Years in the Oak
For the latest release of Adam From the Wood, Alan Sprints left his signature strong ale in a variety of barrels for three whole years. Usually, when a barrel is left that long it turns sour and funky, and only good for adding a little oomph to a blended lambic. Somehow, despite sitting in porous oak for months on end, this batch never seemed to pick up those spoiling buggers. Maybe that’s the antimicrobial effect of alcohol. The finished beer is 12% ABV.
Adam From the Wood’s high alcohol content also makes natural bottle conditioning difficult to gauge. Hair of the Dog released the new batch completely still, and unlike in past years, it is clearly labeled as such. The beer pours like cold water. No amount of agitation will bring out bubbles. But that doesn’t mean it tastes like syrup. There’s a hint of fuzz on the tongue. Who knows, in a few years it might build up into a proper head.

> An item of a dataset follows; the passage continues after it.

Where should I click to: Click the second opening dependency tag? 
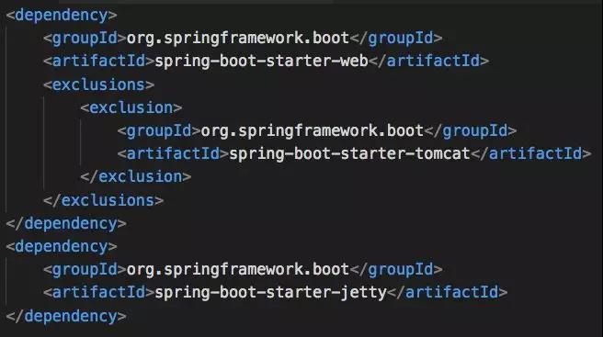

That doesn’t mean Adam From the Wood doesn’t taste great right now, flat. The scent is chocolaty with a fruity edge. Intense bittersweet cocoa powder meets plummy sweetness. The body is smooth, despite being flat, it isn’t syrupy or sticky. The flavor is a blend of brownie batter and aged ruby Port, thick and decadent yet elegantly dry. The wood in the name is new oak barrels. The fresh barrels add a hint of vanilla but no spirit flavor, not that the beer needs anymore going on. The long aging shows up around the edges. That old soy sauce flavor adds an umami note that could be off putting, but in this blend adds a counterpoint to the fruity sweetness.
I will definitely be sitting on my extra bottles for a few years. There isn’t much room to improve the flavor, but a little carbonation would nice. There might still be a few bottles available this weekend at Hair of the Dog’s 25th anniversary event. Also look out for Don, a new “double barleywine” named for beloved Portland publican Don Younger.